1FF are in no mood to be evicted from BIR HACHEIM.

90Lt appeared to the northeast of 1Tk. An attack was put in by the British, but 90Lt veered south and escaped back towards BIR HACHEIM, fighting a spirited rearguard action that caused 1Tk to break contact, congratulating itself that it had "driven off the enemy".Some confusion was evident in that 90Lt were driving captured British Matador trucks and were towing at least one captured 6pdr.

They look a bit too professional to be ours Sir! Photo copyright Graham Evans 2013.

21Pz successfully withdrew west, followed by the remnants of 22Tk and 32Tk, who kept enough contact to prevent 21Pz from reorganising.

Photo copyright Graham Evans 2013.

150Bde was on its last legs however, finally succumbing to a ruthlessly pressed-home assault from 15Pz, supported by Trieste. As in the historical battle, 150Bde collapsed before relief arrived, giving DAK time to reorganise itself to face down the British armour.

At the end of the battle, the Allies had done rather better than they did historically and the Axis powers slightly worse. This state of affairs can be laid at the door of the umpire, with the usual provisio that it could have been worse for both sides had waves of useful dice not been rolled when needed. The battle was tense and swayed to and fro with no clear winner being evident even at the end. The Germans had come very close to capturing two supply dumps - they were the hollow rocky outcrops out of an Army Men playset. This concluded the battle, leaving only a mass rush of troops as they were put back into boxes and ruminations on how the game went.

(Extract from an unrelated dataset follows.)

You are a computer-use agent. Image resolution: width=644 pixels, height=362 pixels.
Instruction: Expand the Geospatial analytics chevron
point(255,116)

See also Trebians Battle report on Wargaming for Grownups

Things to make and paint before the next battle :

Minefield/barbed wire markers.
Defended brigade boxes
More British infantry (Guards and Gurkhas).
RMP and Feldpolizei traffic control markers.
Minefield gap markers.
Some of 1FF's heavier equipment.
More trucks and command cars!
Command markers (for recording orders)
Caualty Markers (for recording hits)
Logistics markers (for recording supply)

Post game Ruminations :

The battle followed the course of history closely, without being slavish. This was partly becouse the information fed to the players was narrative driven, and partly because the confines of the table caused space to be compressed dramatically. Even so, the play-through with a lot of the complexity stripped away helped my understanding of a confused series of manoevres that do not always come out clearly in the historical accounts.

Air support was absent. I had the models available, but so much was going on that I felt it better to leave air out this time round. Phil remarked that 1FF might not have held on so well if the usual waves of NQM Stukas had been pounding the position to soften it up. Hubert Pölz was grumpy as he didn't take to the air in his new Stuka.

I am going to need a wider variety of markers if I plan to hide things in plain sight in future. Players won't be fooled twice

Players were focussed on winning the battles because that was the way they had been led. I am going to have to encourage wider thinking next time so that recce is thrown out wider and more speculatively, rather than being drawn into the Cauldron as extra light dice. If players want to do something, my instinct is to allow them unless there are good narrative reasons not to.

Players quickly lost track of unit boundaries, resulting in impromptu atts and dets. This is how it should be, but I took on board a useful suggestion to go back to using stands that were unit markers with a hit point track to keep up with ammo and red and black pips. This is something that we used to do for the really big games and then abandoned. the paper chits were impromptu unit markers that had become necessary to keep track of which unit was where.

The next time that this game is run, player briefs will be more complete and 6 players should easily manage the game with minimal need for umpire intervention. That should allow more logistics to be inserted. Even with ruthless simplification, this game took us 8 hours of play time and involved 6 Axis divisions and 7 Allied  brigades

Units were running on bare-bones orders of battle, with a lot of the logistics and command stands, FOOs etc being absent.  There is stilll a lot of modelling to do, so I shall probably take a break and head back to the Eastern Front for a while after Easter.